Frederick Augustus Hinton


Frederick Augustus Hinton was born enslaved to unknown parents in Raleigh, North Carolina, and went on to become a barber, abolitionist, early advocate for independent Black presses, and founding member of the Colored Conventions movement. Hinton, who was twenty-one years old when he was emancipated in Philadelphia in 1825, quickly joined the city’s elite society of African American political activists. Within two years, he opened his “Gentleman’s Dressing Room” on South 4th Street, where he ran a successful hairdressing, wig-making, and perfume business.

In 1828, he married Eliza Howell, the daughter of wealthy oysterman and community leader Richard Howell of North Carolina. In 1829, Hinton became a member of St. Thomas African Episcopal Church, where he met other prominent Black families such as the Fortens, Purvises, Burrs, and Casseys.

Hinton was involved in all aspects of African American organizing in the 1830s and 1840s. He worked as a distribution agent for William Lloyd Garrison’s Liberator in Philadelphia and served on committees to promote the abolitionist newspapers, the Rights of All (1829-30) and the Colored American (1837-41).


He helped found the Philadelphia Library Company of Colored Persons. In December 1833, he delivered “Eulogy on William Wilberforce, Esq.” in the Second African Presbyterian Church alongside Joseph Cassey, Robert Purvis, Jacob C. White, William Whipper, Thomas Butler, James McCrummell, and John D. Dupee.

Hinton was also a supporter of national Colored Conventions, which brought together African Americans from different states to discuss the race’s problems and prospects. He attended five of the first six national Colored Conventions, from 1830 to 1835, including the first, led by Bishop Richard Allen, in 1830, to discuss the issue of northern Black immigration to Canada as an alternative to the persecution they faced. Hinton, like many other Northern free Blacks, saw the American Colonization Society’s efforts to relocate African Americans to Africa as a ploy to strengthen slavery in the United States.
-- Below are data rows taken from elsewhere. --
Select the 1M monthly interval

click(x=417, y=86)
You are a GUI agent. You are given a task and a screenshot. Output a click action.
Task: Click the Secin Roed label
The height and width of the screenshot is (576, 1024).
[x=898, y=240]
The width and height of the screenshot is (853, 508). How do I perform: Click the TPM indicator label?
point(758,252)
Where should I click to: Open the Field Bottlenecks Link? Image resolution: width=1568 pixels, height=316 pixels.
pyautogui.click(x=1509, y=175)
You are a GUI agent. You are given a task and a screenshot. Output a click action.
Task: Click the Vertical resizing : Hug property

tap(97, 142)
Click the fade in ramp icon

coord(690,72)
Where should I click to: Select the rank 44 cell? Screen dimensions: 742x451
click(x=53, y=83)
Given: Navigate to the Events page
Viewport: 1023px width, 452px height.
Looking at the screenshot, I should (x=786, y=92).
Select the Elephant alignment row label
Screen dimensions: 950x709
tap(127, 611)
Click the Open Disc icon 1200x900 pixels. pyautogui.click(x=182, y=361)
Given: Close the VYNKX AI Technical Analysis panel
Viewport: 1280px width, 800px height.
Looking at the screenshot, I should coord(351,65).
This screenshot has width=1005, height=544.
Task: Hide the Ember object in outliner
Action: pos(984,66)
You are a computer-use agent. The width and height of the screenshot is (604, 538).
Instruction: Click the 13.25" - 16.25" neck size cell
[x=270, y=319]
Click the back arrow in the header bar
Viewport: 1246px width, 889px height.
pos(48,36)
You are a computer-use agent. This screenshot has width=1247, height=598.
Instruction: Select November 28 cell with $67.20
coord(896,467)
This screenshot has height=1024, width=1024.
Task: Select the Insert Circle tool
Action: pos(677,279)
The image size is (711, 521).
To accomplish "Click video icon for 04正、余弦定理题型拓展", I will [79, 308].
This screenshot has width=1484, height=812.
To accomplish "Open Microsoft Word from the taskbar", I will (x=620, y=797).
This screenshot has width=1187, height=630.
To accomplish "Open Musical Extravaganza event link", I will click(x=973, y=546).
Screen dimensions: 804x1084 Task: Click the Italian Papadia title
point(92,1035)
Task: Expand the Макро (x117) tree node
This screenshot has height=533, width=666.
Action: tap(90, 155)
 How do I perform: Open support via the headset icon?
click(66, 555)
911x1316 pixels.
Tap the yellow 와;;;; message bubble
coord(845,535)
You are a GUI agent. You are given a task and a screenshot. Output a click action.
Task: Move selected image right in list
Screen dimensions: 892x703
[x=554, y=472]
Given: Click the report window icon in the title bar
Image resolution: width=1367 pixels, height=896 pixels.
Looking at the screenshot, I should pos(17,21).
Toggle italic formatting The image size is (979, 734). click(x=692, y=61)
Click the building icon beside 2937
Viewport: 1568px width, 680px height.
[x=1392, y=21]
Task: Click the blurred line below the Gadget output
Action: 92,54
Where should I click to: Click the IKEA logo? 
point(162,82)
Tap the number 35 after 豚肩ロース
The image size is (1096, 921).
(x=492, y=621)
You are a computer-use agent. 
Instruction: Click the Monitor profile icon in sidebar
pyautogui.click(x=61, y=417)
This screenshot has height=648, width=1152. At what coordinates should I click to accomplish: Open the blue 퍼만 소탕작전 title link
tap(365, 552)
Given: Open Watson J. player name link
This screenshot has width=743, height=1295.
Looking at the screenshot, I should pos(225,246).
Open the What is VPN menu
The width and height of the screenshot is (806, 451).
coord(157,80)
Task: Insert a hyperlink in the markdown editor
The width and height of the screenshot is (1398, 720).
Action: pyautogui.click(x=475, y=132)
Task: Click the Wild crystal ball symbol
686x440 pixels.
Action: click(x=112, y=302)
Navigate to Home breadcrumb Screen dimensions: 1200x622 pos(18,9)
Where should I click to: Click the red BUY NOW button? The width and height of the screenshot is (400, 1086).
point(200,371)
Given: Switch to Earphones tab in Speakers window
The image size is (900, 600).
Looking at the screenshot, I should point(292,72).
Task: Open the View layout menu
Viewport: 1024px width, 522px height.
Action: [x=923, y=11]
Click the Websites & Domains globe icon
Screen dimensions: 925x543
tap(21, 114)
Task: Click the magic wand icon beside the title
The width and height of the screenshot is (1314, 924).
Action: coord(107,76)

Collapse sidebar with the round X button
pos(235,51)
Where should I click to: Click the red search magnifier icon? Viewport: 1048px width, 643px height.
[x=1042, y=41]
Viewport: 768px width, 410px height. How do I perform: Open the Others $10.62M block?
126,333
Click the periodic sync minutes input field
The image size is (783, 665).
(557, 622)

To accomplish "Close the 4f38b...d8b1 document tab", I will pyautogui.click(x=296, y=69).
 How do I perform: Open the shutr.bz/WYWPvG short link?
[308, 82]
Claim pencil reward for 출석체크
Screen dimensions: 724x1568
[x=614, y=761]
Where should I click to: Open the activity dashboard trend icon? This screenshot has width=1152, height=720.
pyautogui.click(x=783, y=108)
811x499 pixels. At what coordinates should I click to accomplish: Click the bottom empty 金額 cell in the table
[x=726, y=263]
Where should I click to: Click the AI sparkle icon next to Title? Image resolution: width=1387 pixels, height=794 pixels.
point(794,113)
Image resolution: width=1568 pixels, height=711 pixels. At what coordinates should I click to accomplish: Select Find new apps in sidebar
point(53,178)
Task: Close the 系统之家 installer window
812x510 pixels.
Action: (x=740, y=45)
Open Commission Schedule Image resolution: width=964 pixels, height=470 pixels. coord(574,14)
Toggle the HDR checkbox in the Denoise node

Hinton broke away from anti-colonizationists in the late 1830s to promote immigration to Trinidad and Liberia, outraged by the 1837 disfranchisement of Black Philadelphians and, more broadly, by the discrimination they faced. In 1838, he co-wrote the Appeal of Forty Thousand Citizens with Robert Purvis, which defended the accomplishments of Philadelphia’s people of color and urged white voters to reject the new constitution, which would deny free Blacks suffrage.

Hinton was a founding member of the Pennsylvania Anti-Slavery Society and a delegate to several of its conventions. Hinton, a longtime friend of William Lloyd Garrison and other white reformers, became disillusioned with the infighting and lack of progress of Garrisonian abolitionism in the 1840s and publicly denounced Garrison. Hinton also clashed briefly with abolitionists Robert Purvis and William Whipper over the language and policies of the American Moral Reform Society, which he helped found.

Hinton married Elizabeth S. Willson, a Georgia native, two years after his wife Eliza and their infant daughter died in 1835. (1814-1871). Joseph Willson, Hinton’s protégé and Elizabeth’s brother, wrote Sketches of the Higher Classes of Colored Society in Philadelphia (1841). Frederick A. Hinton’s only surviving child from his first marriage, Ada Howell Hinton (1832-1903), had opened her own school by 1849. Frederick A. Hinton died in the 1849 cholera epidemic at the age of 45.